**SUPPLIED DATA:**
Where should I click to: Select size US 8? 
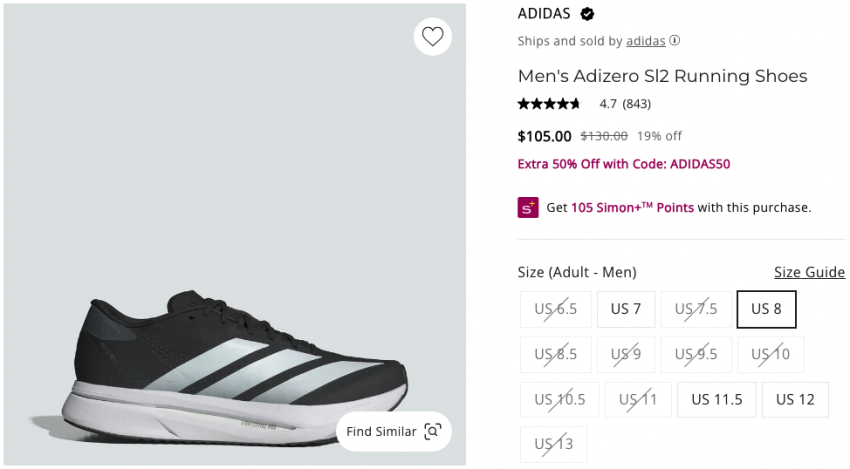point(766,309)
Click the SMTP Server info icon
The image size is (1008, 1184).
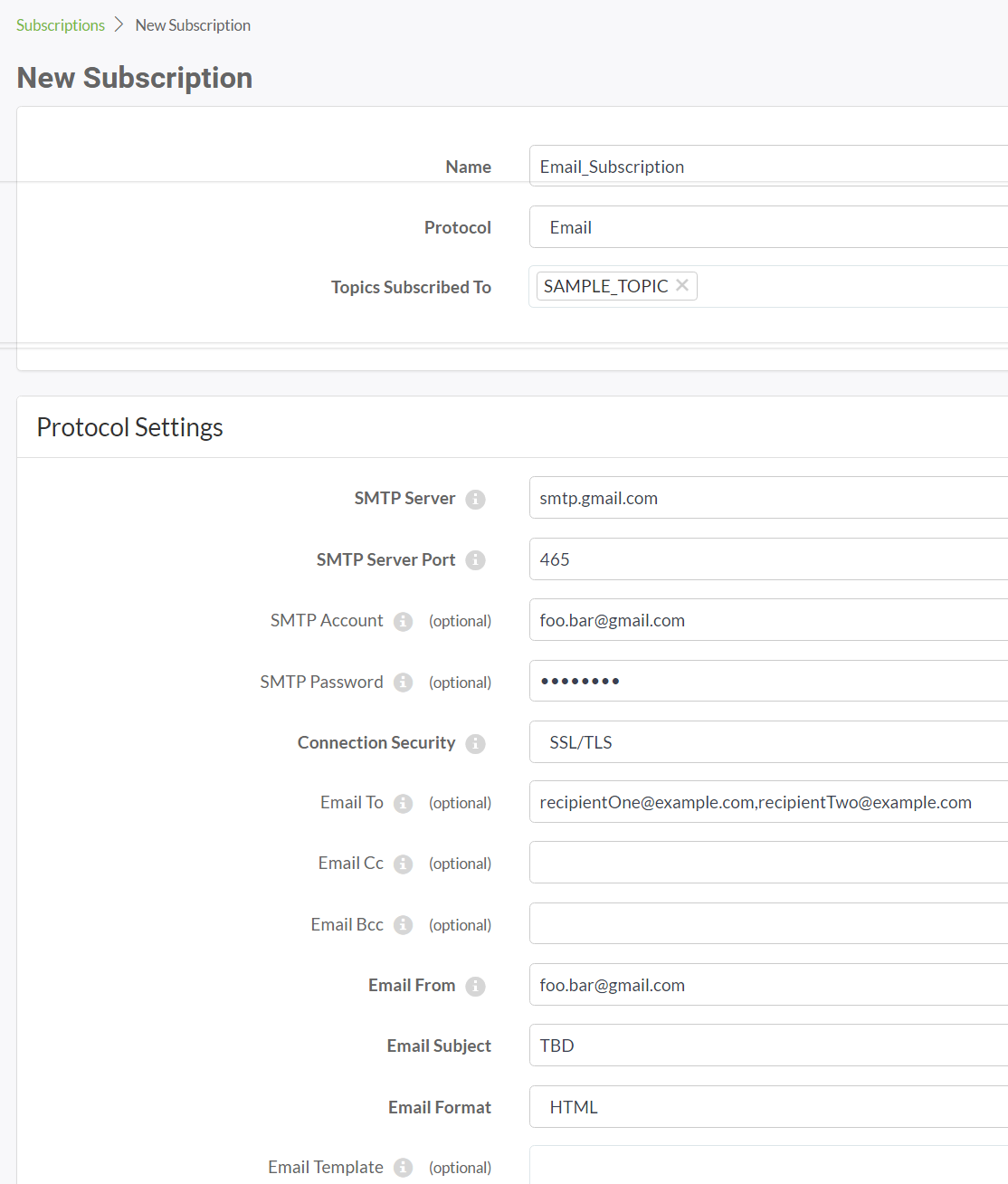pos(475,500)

**WHAT THIS TASK INVOLVES:** Copy out every line of the entries above word for word, leaving out the pictures.

**RESULT OF THE EXERCISE:**
Where should I click to: Select size US 8? 
point(766,309)
Click the SMTP Server info icon
The image size is (1008, 1184).
pos(475,500)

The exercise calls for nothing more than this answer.